The key observation to turn that equation into a hit test is that the t-intervals need to overlap for each “hit”.

The pseudocode would be something like

compute (tx0, tx1) compute (ty0, ty1) return overlap?( (tx0, tx1), (ty0, ty1))

This is incredibly simple, and the fact that it still works in 3D is exactly why we love it.

The secret of a successful Motion Blur implementation is in the ray tracer’s camera implementation. We generate rays at random times while the shutter is open and intersect the model at that one time. Although the object is moving, each ray we generate exist at exactly one time. This way the core of the ray tracer can just make sure the objects are where they need to be for the ray. This method is introduced by Rob Cook in 1984.

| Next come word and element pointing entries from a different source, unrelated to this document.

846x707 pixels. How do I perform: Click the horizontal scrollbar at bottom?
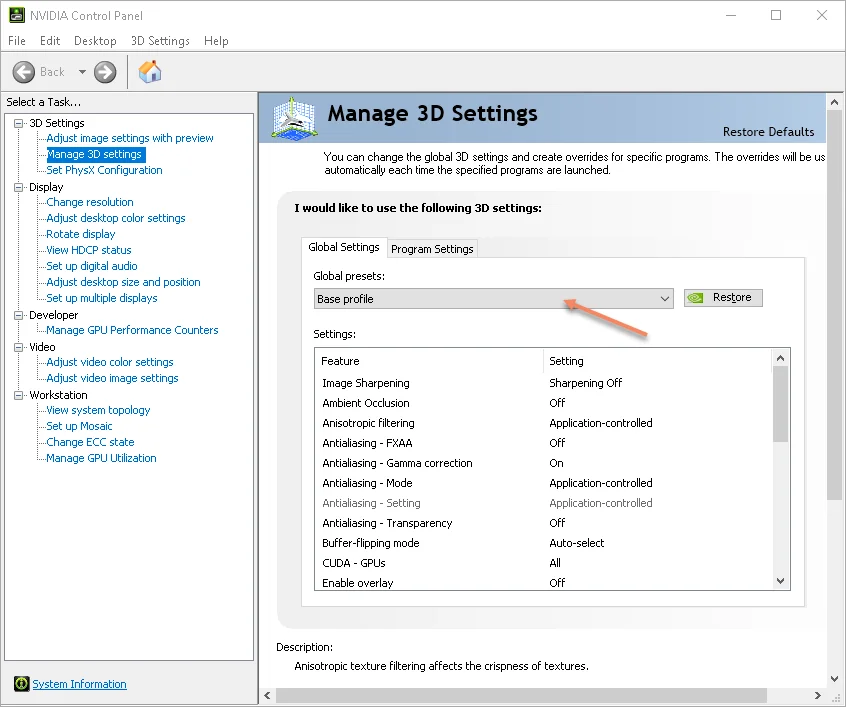[520, 694]
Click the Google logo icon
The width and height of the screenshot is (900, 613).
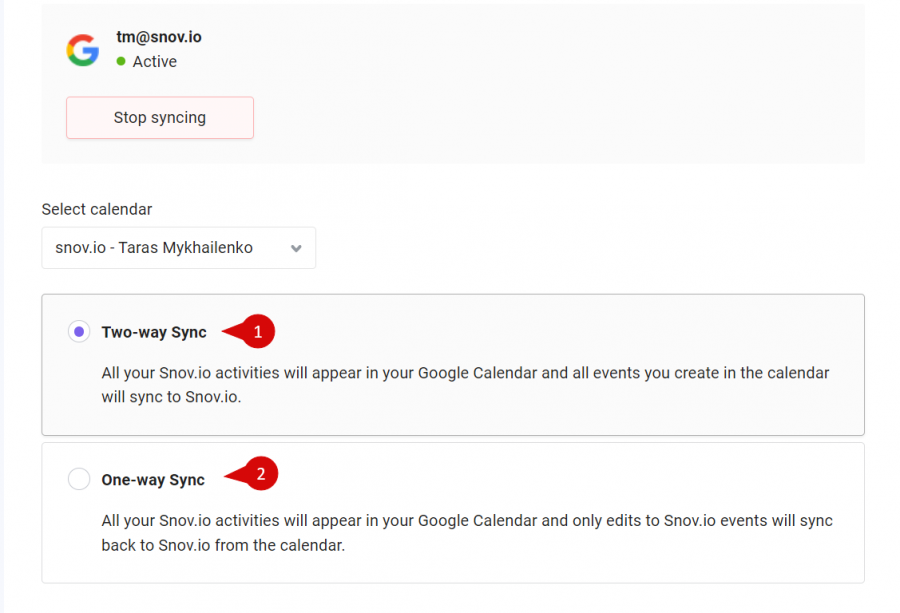pos(83,50)
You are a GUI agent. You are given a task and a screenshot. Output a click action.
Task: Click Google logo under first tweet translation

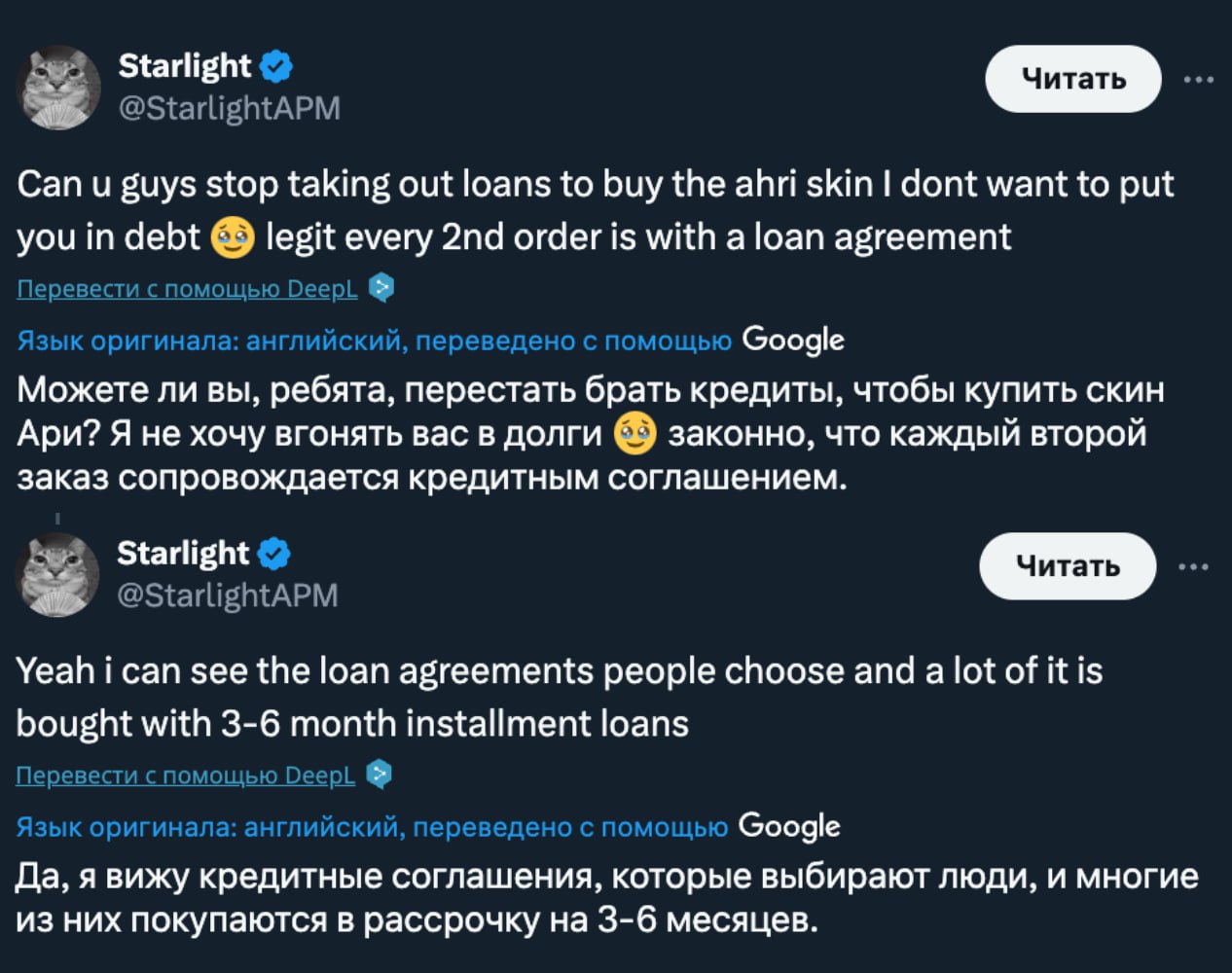click(x=792, y=340)
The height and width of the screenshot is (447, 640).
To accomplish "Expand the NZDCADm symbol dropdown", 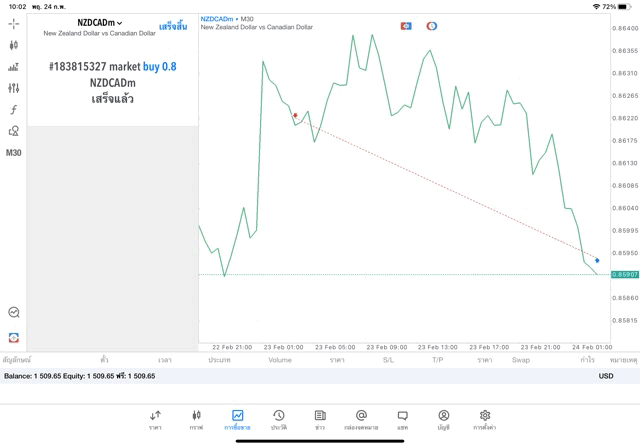I will pyautogui.click(x=100, y=23).
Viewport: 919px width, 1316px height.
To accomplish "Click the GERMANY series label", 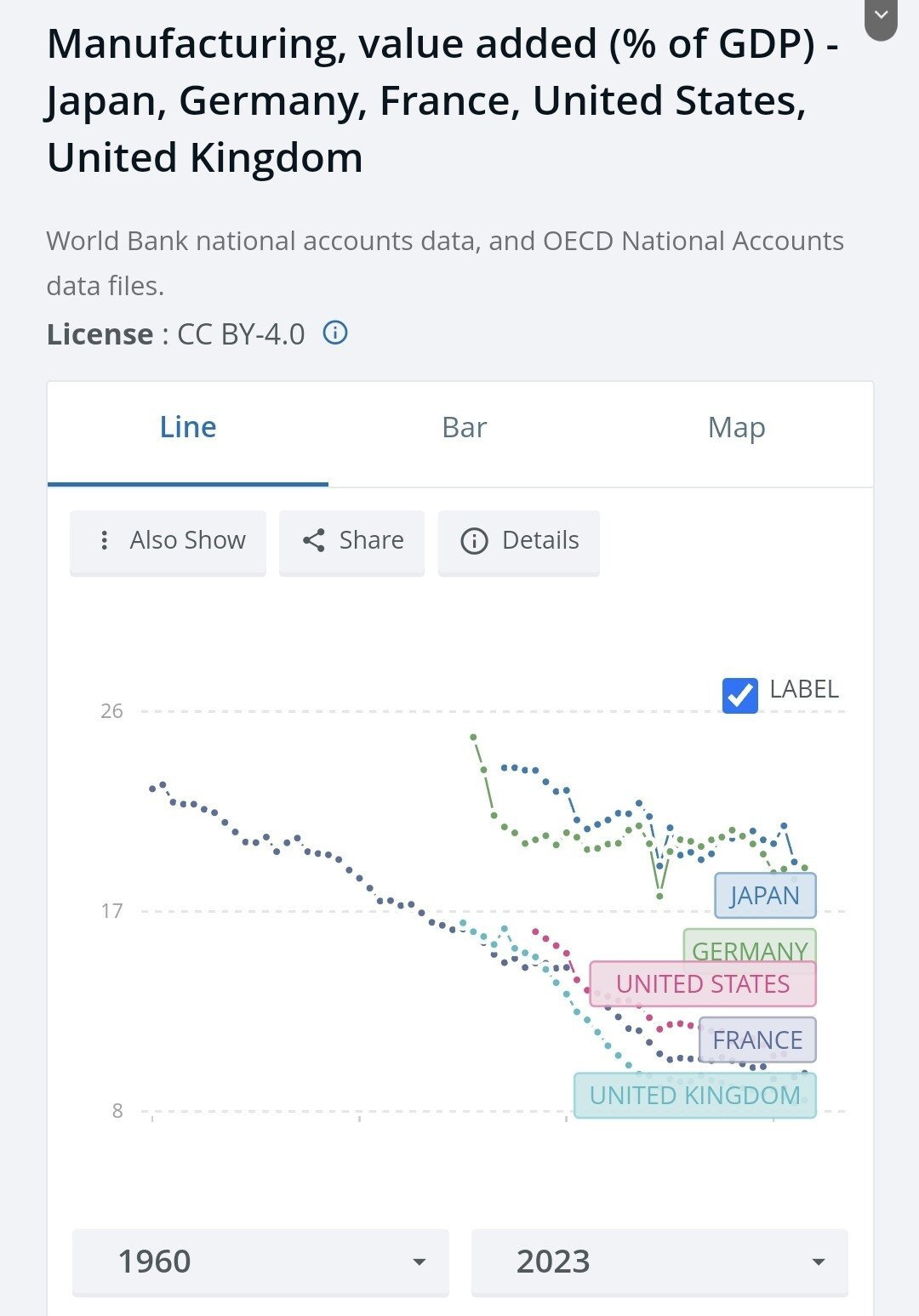I will tap(749, 944).
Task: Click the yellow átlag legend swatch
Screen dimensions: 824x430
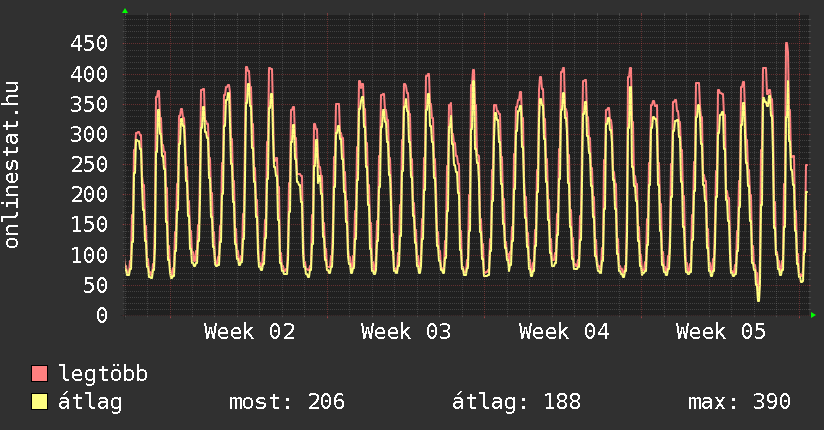Action: coord(40,402)
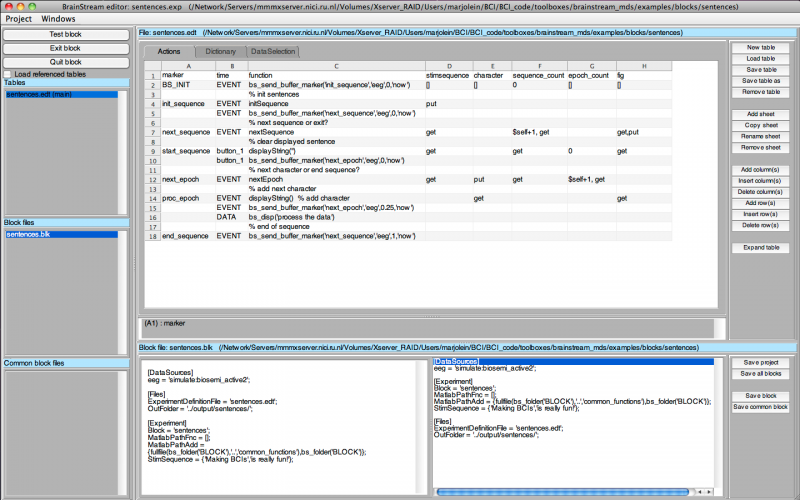Click the Quit block button
This screenshot has width=800, height=500.
pos(65,61)
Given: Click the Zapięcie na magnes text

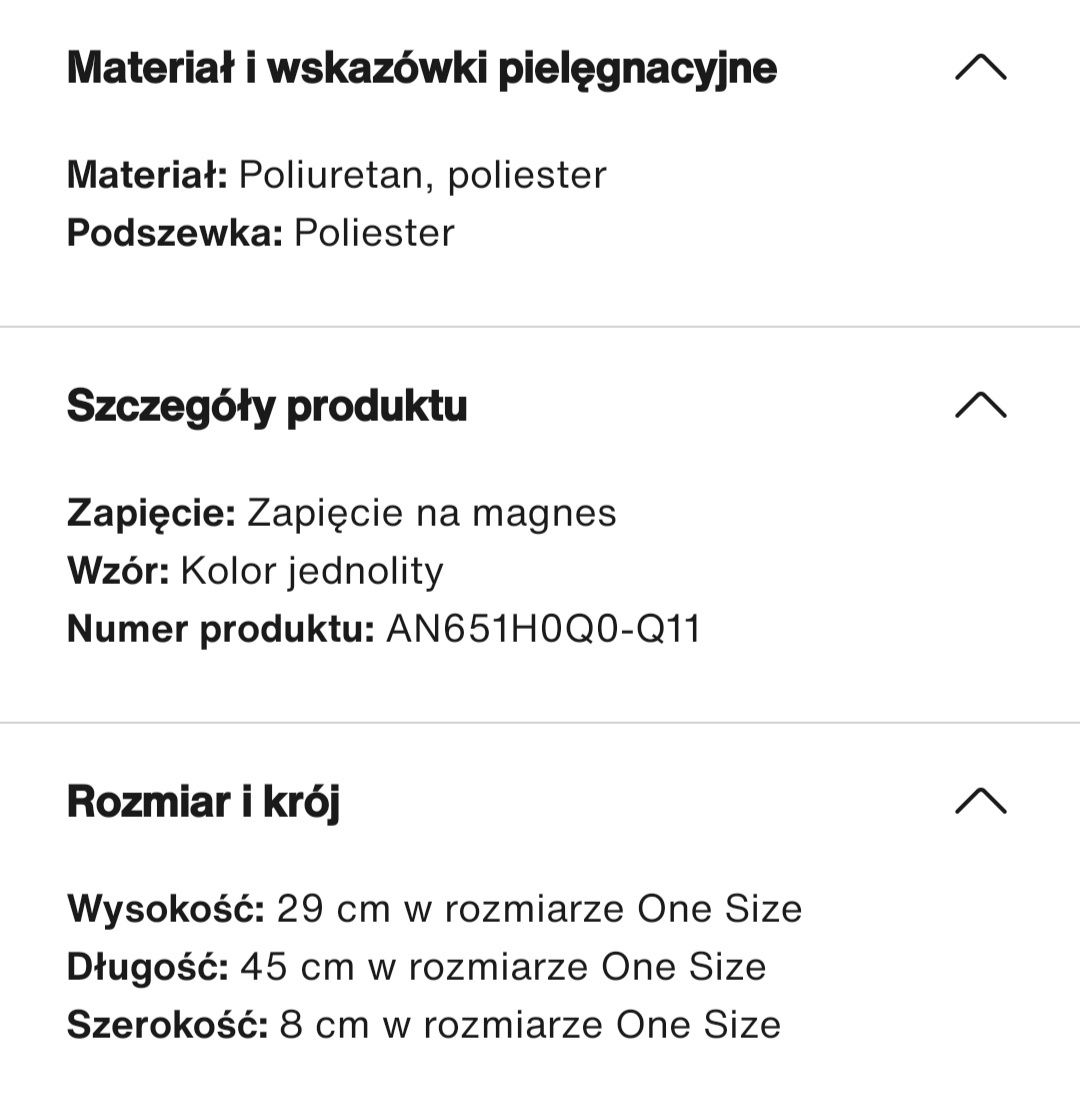Looking at the screenshot, I should tap(432, 514).
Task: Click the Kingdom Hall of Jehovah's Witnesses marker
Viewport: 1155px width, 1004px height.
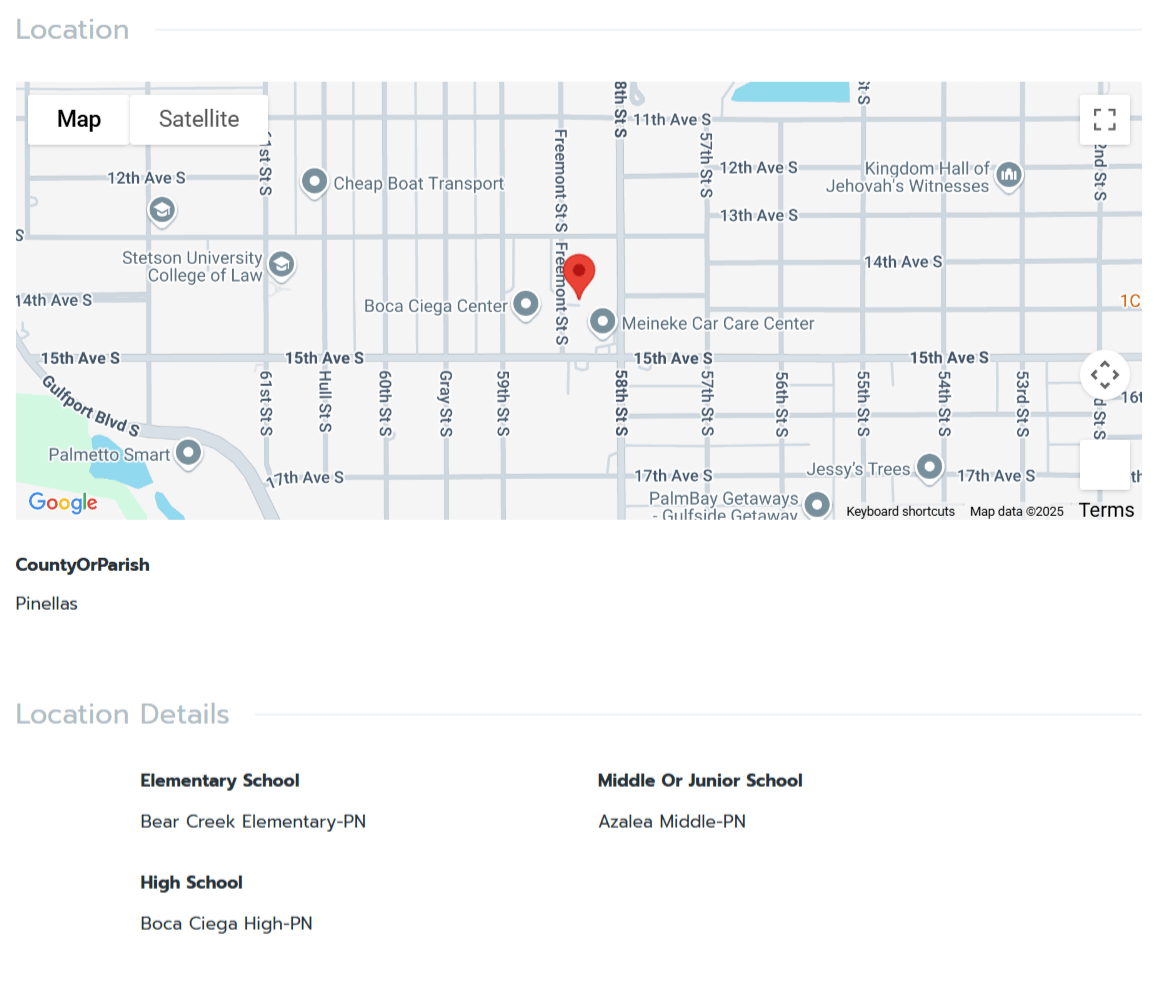Action: (1008, 175)
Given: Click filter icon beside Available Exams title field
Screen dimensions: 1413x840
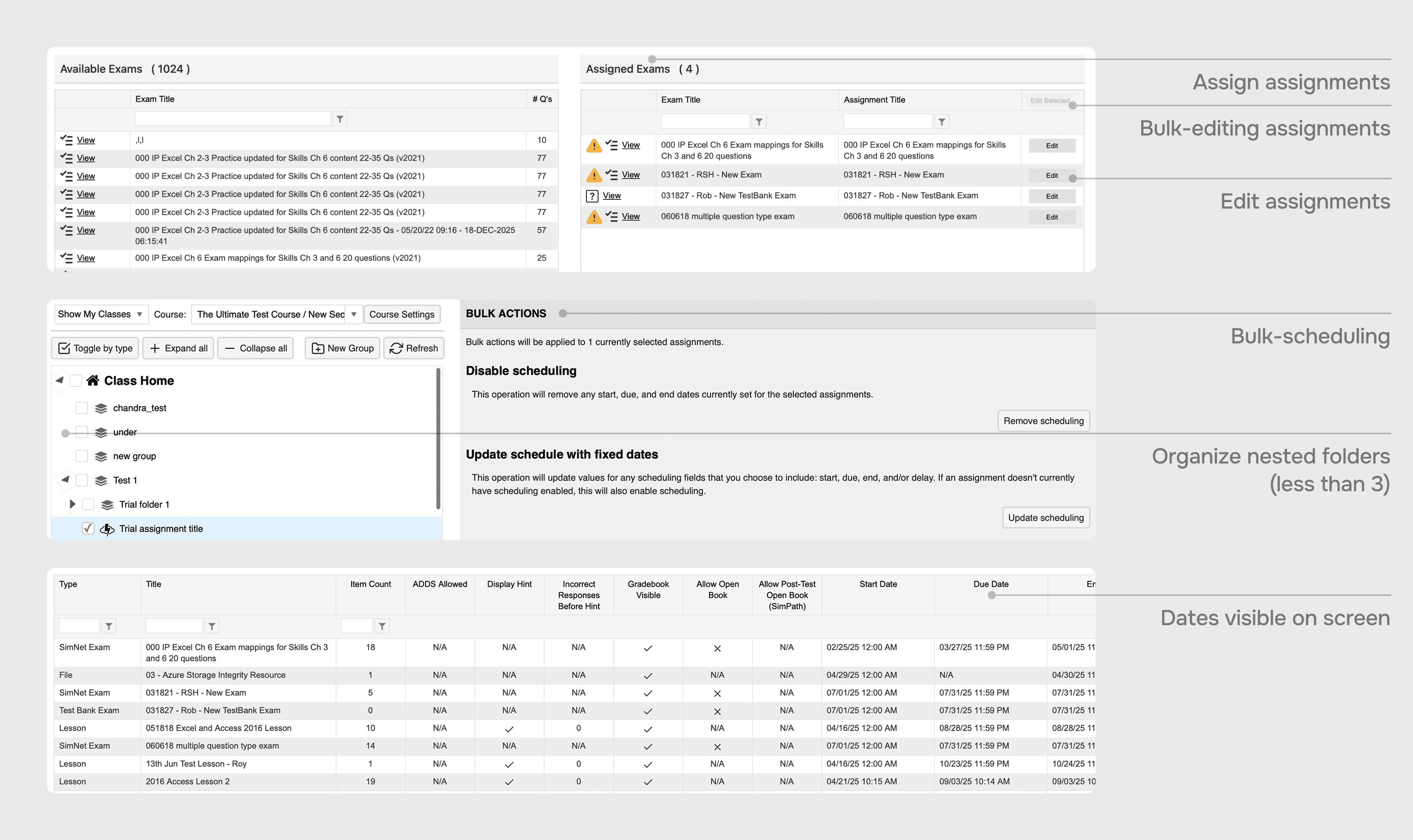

A texture in graphics usually means a function that makes the colors on a surface procedural. We can create a checker texture by simply multiply trig functions in all three dimensions, and the sign of that product forms a 3D checker pattern. We first make all colors a texture, then we can make textured materials by replacing the vec3 color with a texture pointer:

```
class texture {
public:
virtual vec3 value(float u, float v, const vec3 &p) const = 0;
};
class constant_texture : public texture {
public:
constant_texture() {}
constant_texture(vec3 c) : color(c) {}
virtual vec3 value(float u, float v, const vec3 &p) const {
return color;
}
vec3 color;
};
```

To get cool solid textures, most people use some form of noise. One of the most used noise is Perlin noise, named after inventor Ken Perlin. I used Andrew Kensler’s explaination of perlin noise to implement the perlin texture (http://eastfarthing.com/blog/2015-04-21-noise/).

A great thing about perlin noise is that its repeatable: it takes a 3D point as an input and always return some random number. In addition, Nearby points return similar numbers, and this is important when we’re making a “pattern”. Perlin noise is simple and very fast, I

We first tile all of space with a 3D array of random numbers and use them in blocks. We then use hashing to scramble the arrangement of the tiles.

To make it smooth, we linearly interpolate, and we get this:

Looks nice! but there are obvious grid features in there. We call these “Mach bands”, a known perceptual artifact from linear interpolation. To get rid of the Mach Bands, we use hermite cubic to round off the interpolation:

From P. Shirley’s book: First, here is a rectangle in an xy plane. Such a plane is defined by its z value. For example, z = k. An axis-aligned rectangle is defined by lines x=x0, x=x1, y=y0, y=y1.

To determine whether a ray hits such a rectangle, we first determine where the ray hits the plane. A ray P(t)=a+t*b has its z component defined by \(z(t)=az+t*bz\) . We can then solve for what the t is when z = k : \(t = (k-az) / bz\). Once we have t, we can plug that into the equations for x and y. It is a hit if x0 < x < x1 and y0 < y < y1

One thing nice to add to the ray tracer is smoke. This is sometimes called “volume”. A very nice approach is to make a volume a random surface. A bunch of smoke/fog can be replaced with a surface that probabilistically might or might not be there at every point in the volume.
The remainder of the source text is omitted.